Pet odours, stinky shoes, mildew-y wet laundry, and your everyday household odours: A spray of Febreze might not be enough to conquer them. Here’s how to get your home and yourself smelling fresher.
Photos by Kaz, HomeSpot HQ, trendttsd
10. Neutralise Pet Odours With Vinegar Or Tea Leaves
Magical substance vinegar works great for deodorising rooms and pets (who don’t don deodorisers). The vinegar neutralises both new and old pet odours if you spray on carpets.
If the awful smells are coming from the cat litter (which is supposed to help reduce odour!), you might want to mix some dried tea leaves into the litter box.
9. Deodorise Just About Anything With Cat Litter
On the other hand, if the smell is outside of a litter box, kitty litter could do wonders: in stinky shoes, in the fridge, at the bottom of trashcans. The cat litter soaks up odours — even musty ones from clothes pulled out of storage — but you’ll have to change it weekly (or before it gets damp).
8. Store Newspaper In Plastic Containers To Keep Them Odour-Free
Plastic containers absorb the smells of whatever you’ve stored in them, sometimes even long after washing the containers. Crumple up some newspaper pages and store them in the containers and you’ve got an odour-free container for your next use.
7. Remove Odours From Trash Cans And Fridges With Newspapers
Yup, newspapers again. Crumpled-up newspaper can take the place of bicarb soda for deodorising just about any container in your home — trashcans, shoes and fridges could be considered containers of sorts.

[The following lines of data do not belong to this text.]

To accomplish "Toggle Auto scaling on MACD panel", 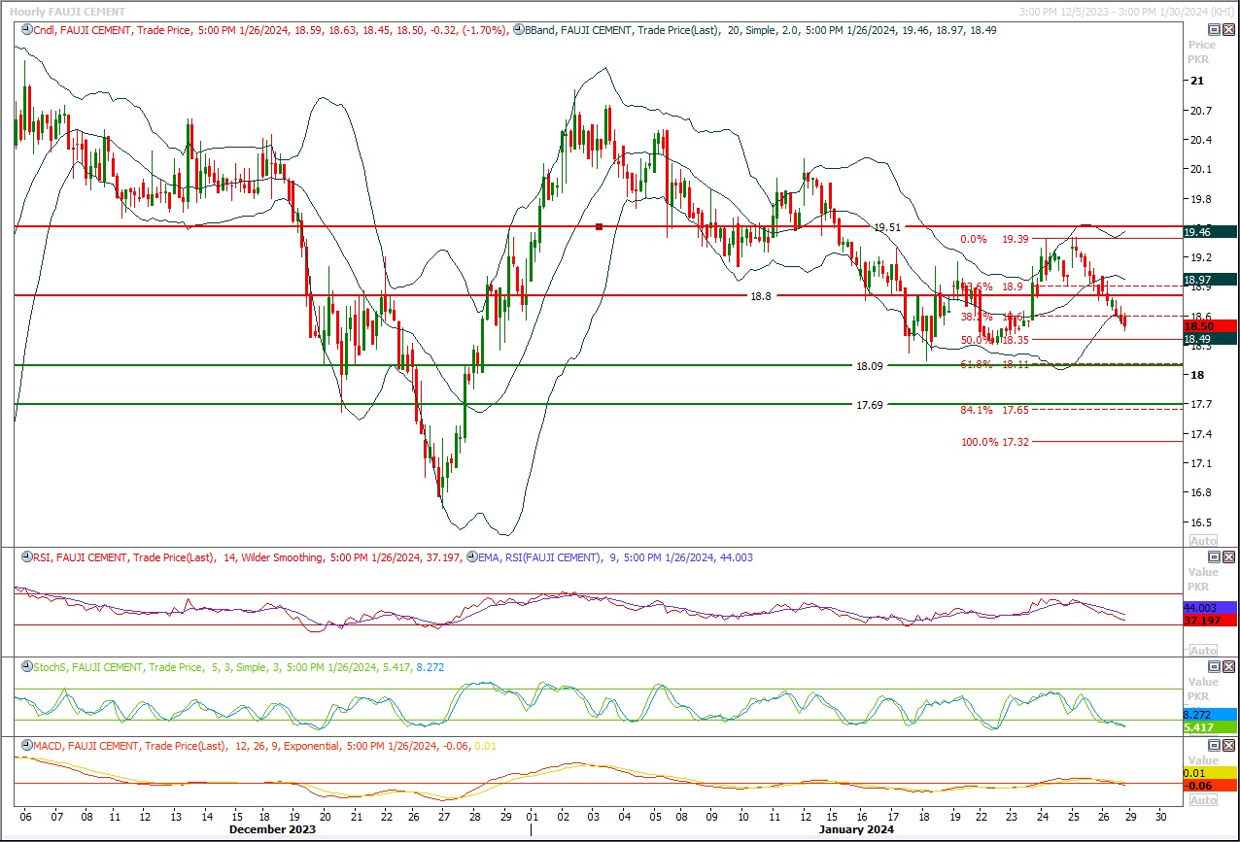I will coord(1202,799).
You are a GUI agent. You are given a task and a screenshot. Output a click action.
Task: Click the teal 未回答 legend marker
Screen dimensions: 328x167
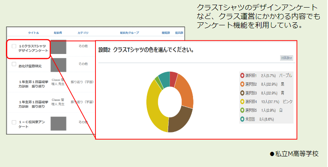point(242,119)
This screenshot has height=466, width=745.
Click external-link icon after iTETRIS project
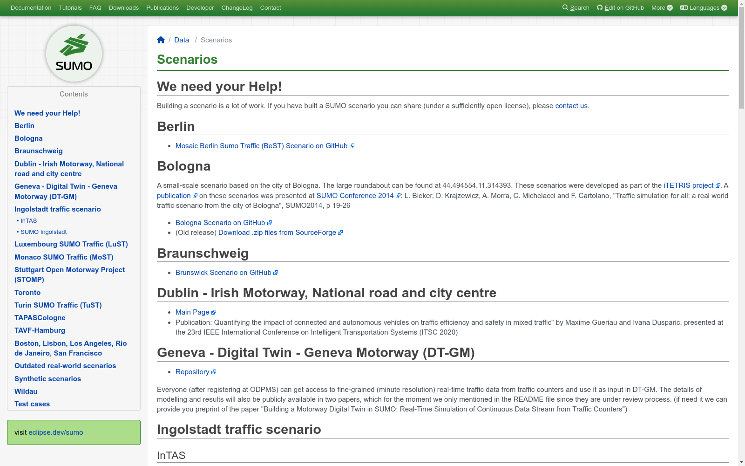(718, 186)
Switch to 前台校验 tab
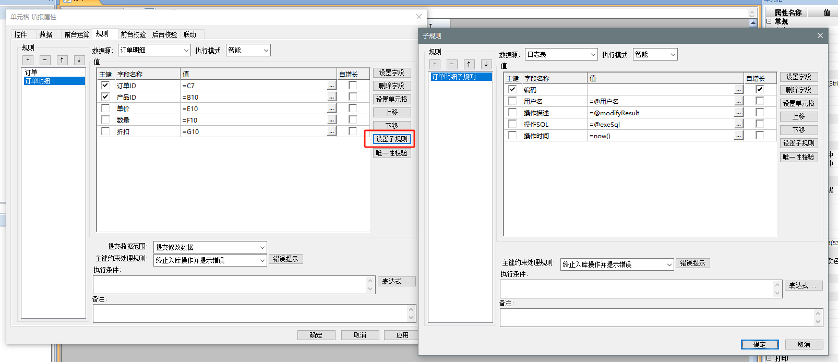Image resolution: width=838 pixels, height=362 pixels. click(x=133, y=34)
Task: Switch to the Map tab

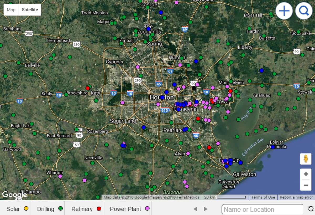Action: (11, 9)
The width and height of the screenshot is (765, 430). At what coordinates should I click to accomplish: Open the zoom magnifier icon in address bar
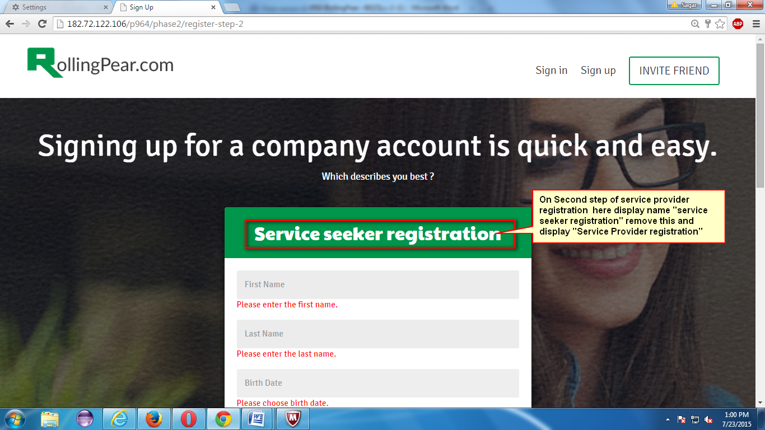point(695,24)
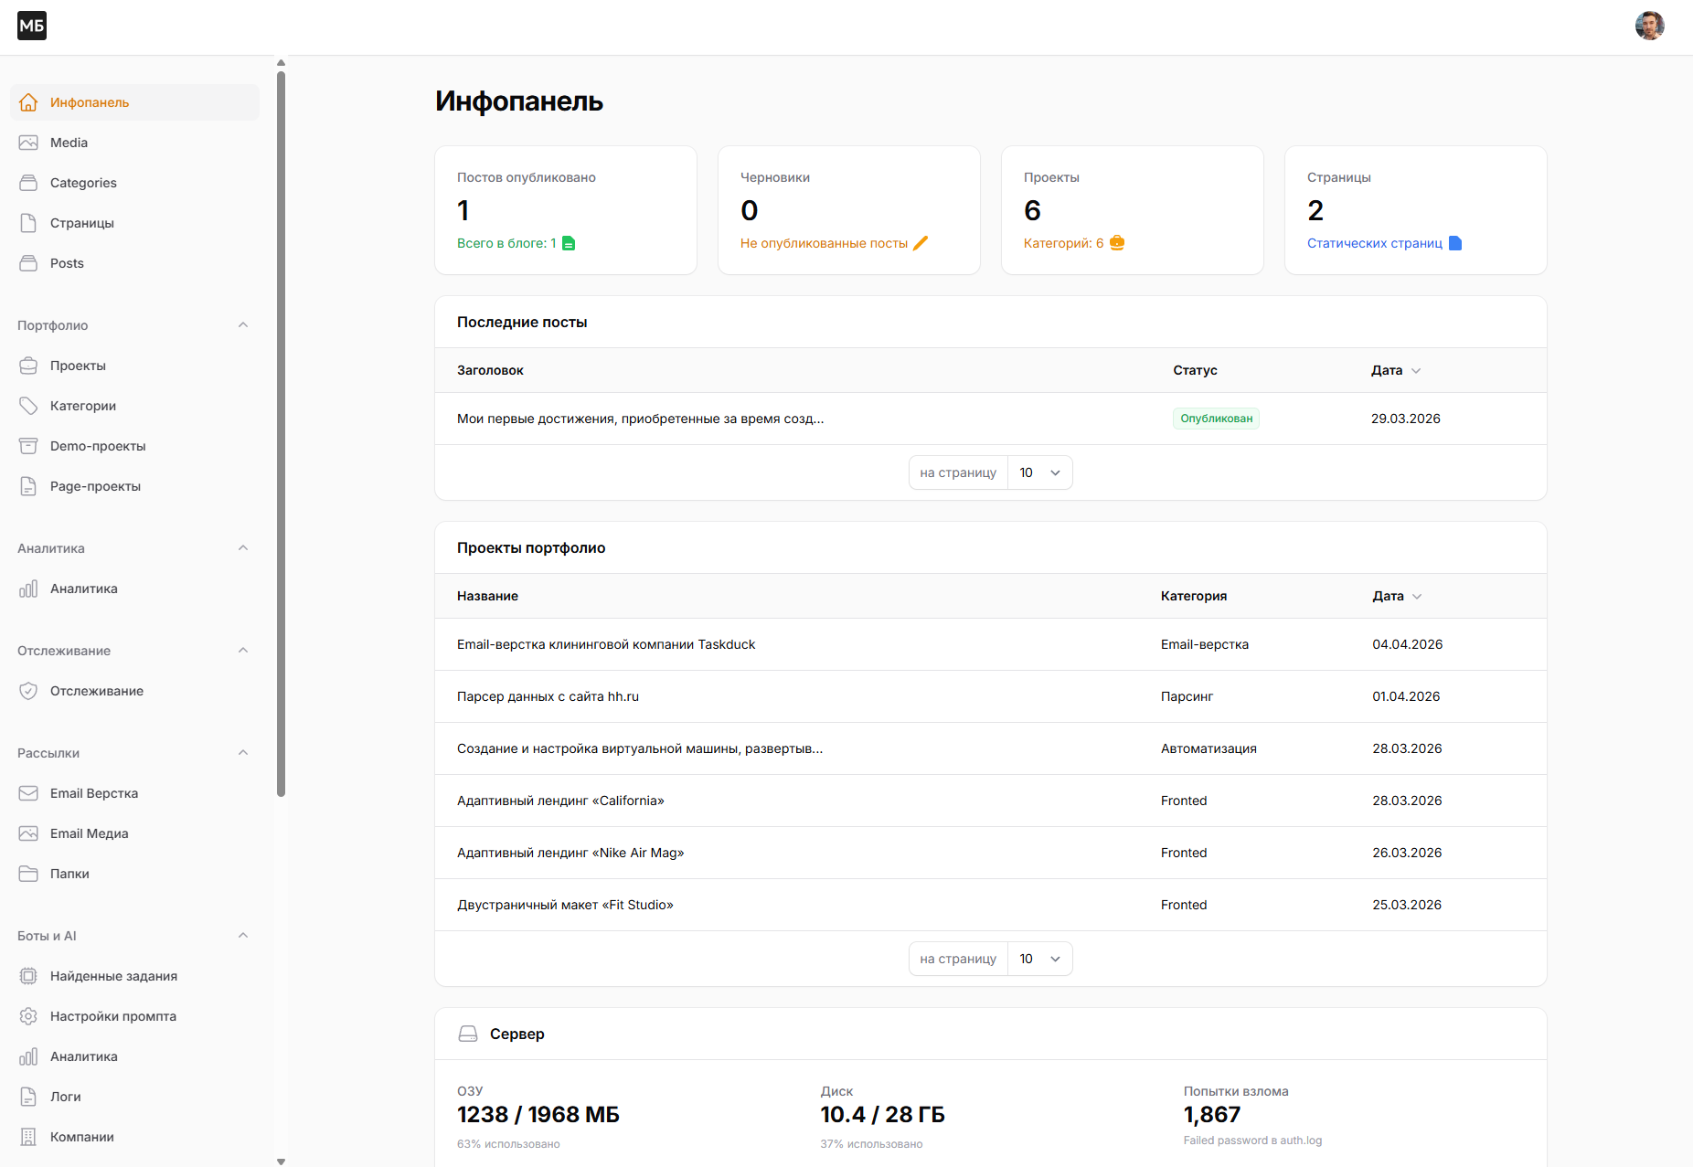Click the bar chart icon under Аналитика section
Image resolution: width=1693 pixels, height=1167 pixels.
[28, 589]
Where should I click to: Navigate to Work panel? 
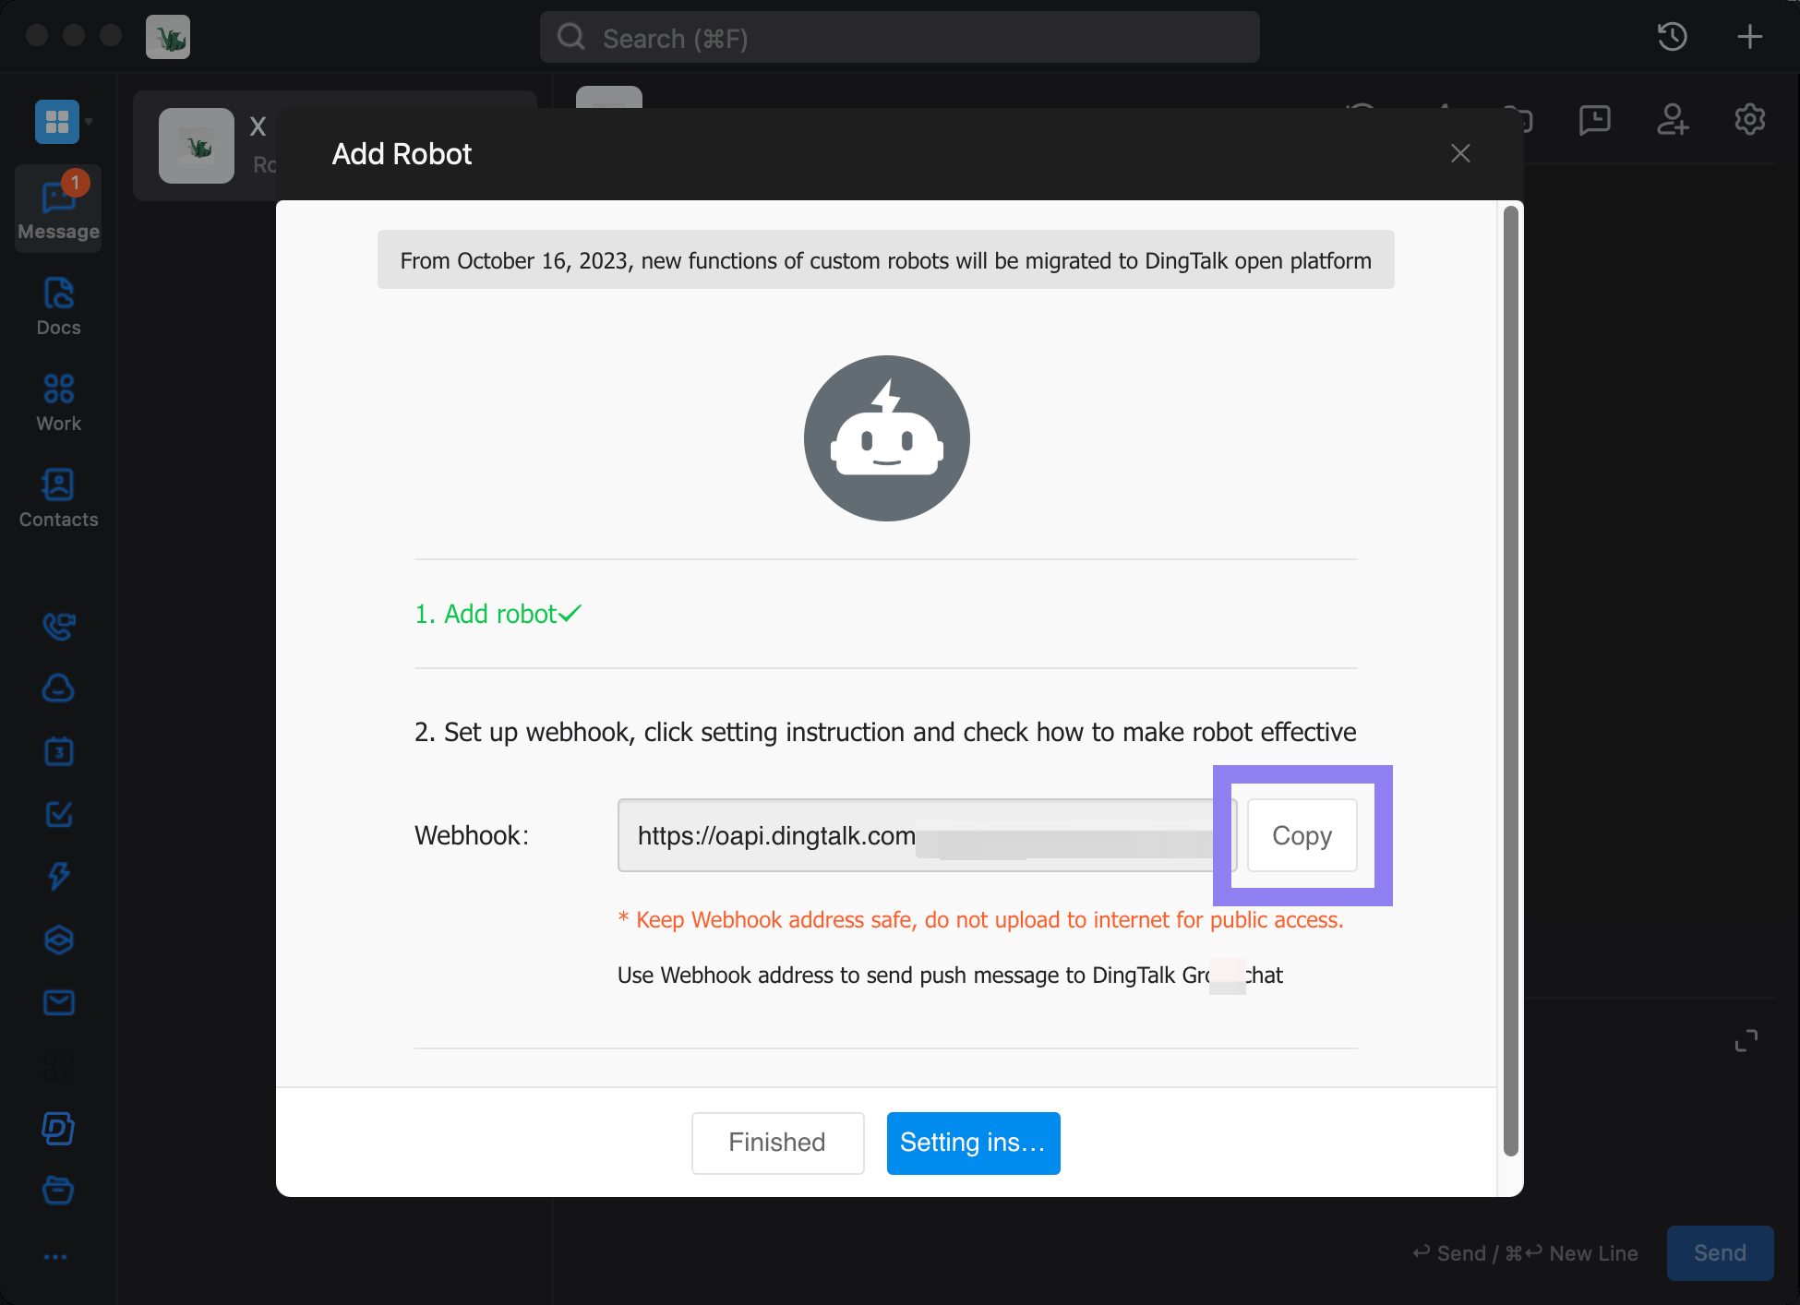[57, 402]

6. Make Your Closet Smell Fresher With Chalk
Hang some chalk in your closet and the chalk will absorb moisture, which could cause your clothes to stink. That’s probably enough said.
5. Get The Smoke Smell Out of Clothes With Dryer Sheets
Dryer sheets to the rescue. If there are a few things you own with some lingering smoke odour on them, try putting then in Ziploc bags with a dryer sheet or two. For furniture and other smoke-tainted items, we’ve got other suggestions.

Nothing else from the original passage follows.